Continuing our precedent of including some sort of educational component in each newsletter, this month we present some tips & guidelines for dry-hopping to tie in with the planned experiment.

• Dry-hopping is a great way to get a bright hop aroma in your beer along with a bit of flavor without adding additional bitterness (though a highly dry-hopped beer may have some perceived bitterness). You can dry-hop any beer, but generally it is reserved for more hop-forward styles (Pale Ale, IPA, Pilsner, some Stouts, California Common, etc.).
• Dry-hop after fermentation is complete to avoid stripping out hop volatiles by carbon dioxide that is gassing off. Some brewers choose to dry-hop directly in the primary after fermentation is complete or you can transfer to a secondary to do your dry-hopping. It all depends on how confident you are in the health of your yeast and how long you plan to dry-hop for post-fermentation.
• If using hop pellets, there is no need to put the hops in a hop bag. Simply put them in the top of the fermentor, and they will settle to the bottom (sometimes crash cooling will expedite this process). If using whole hops, a muslin or nylon hop bag is recommended. The bag of whole hops will naturally float, so you can use glass marbles or stainless steel ball bearings to help weigh the bag down (be sure to sanitize them first!).
• Hops have some natural anti-microbial qualities, and properly fermented beer should hinder the growth of any unsavory organisms. Therefore, there’s no need to worry about adding new hops to the beer post-fermentation.
• Most brewers to choose to dry-hop for 3-7 days. There is some anecdotal evidence that prolonged dry-hopping will lend a grassy, vegetal character to the beer. I’ve had success with even dry-hopping in the keg when I know a beer is going to be consumed quickly. I use a metal tea ball stuffed with hops to prevent the dip tube from clogging.

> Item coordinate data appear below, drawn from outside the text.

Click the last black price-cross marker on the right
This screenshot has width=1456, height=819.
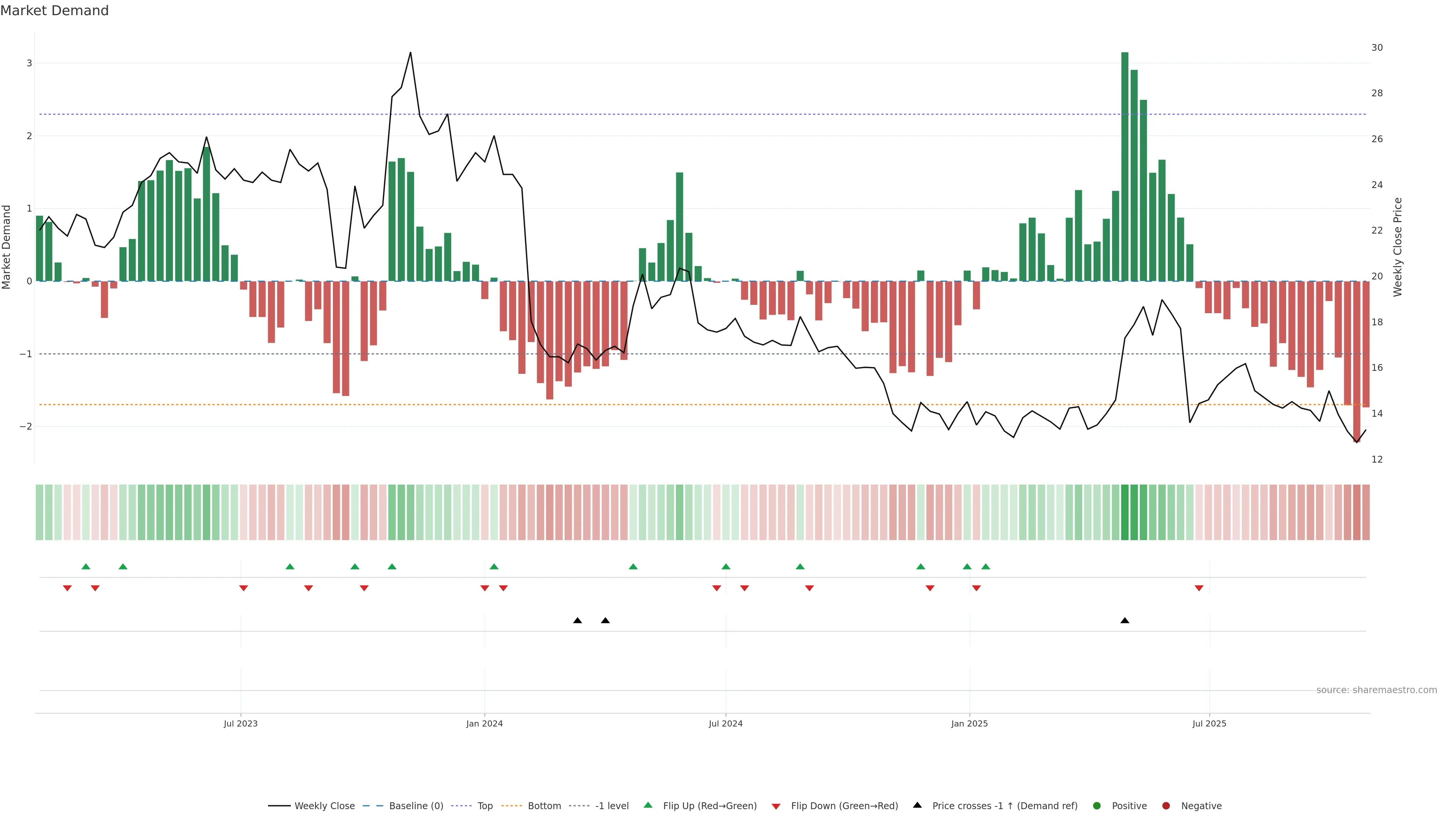point(1125,621)
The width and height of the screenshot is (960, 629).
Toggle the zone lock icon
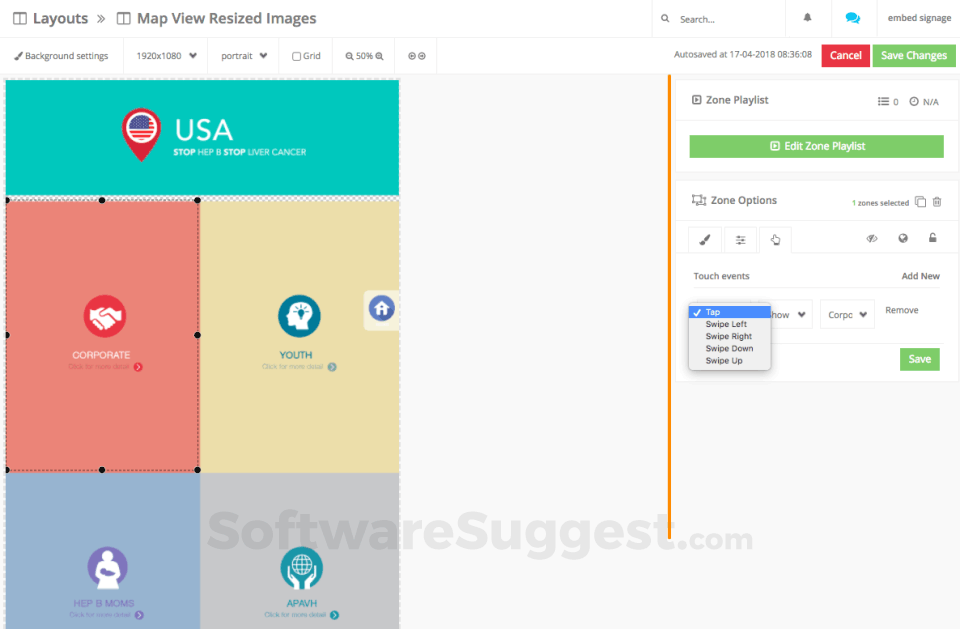(932, 239)
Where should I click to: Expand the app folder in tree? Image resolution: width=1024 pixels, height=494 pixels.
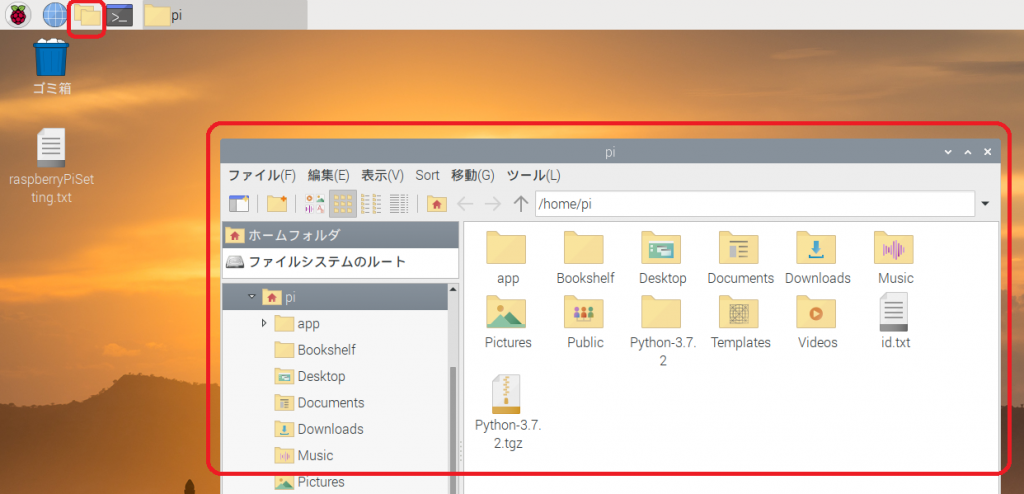(264, 323)
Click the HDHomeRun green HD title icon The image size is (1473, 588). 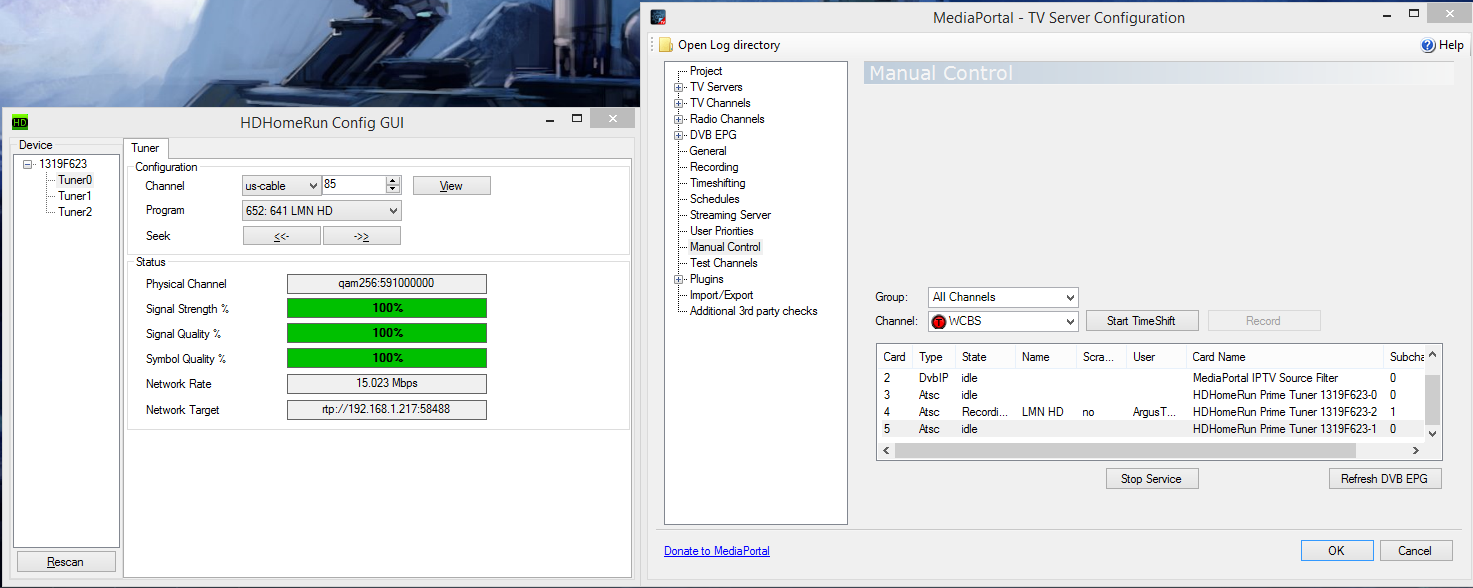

• NERD ALERT! Hop oils are made up of hydrocarbons and oxygenated compounds. The former includes such compounds as humulene (herbal/spicy), myrcene (citrus/pine), & caryophyllene (herbal/spicy as well), which are very volatile, and most are driven off during the boil as well as fermentation. Oxygenated compounds like geraniol and linalool (both floral-like characteristics) are less volatile. Dry-hopping allows you to “replenish” those oils that were driven off.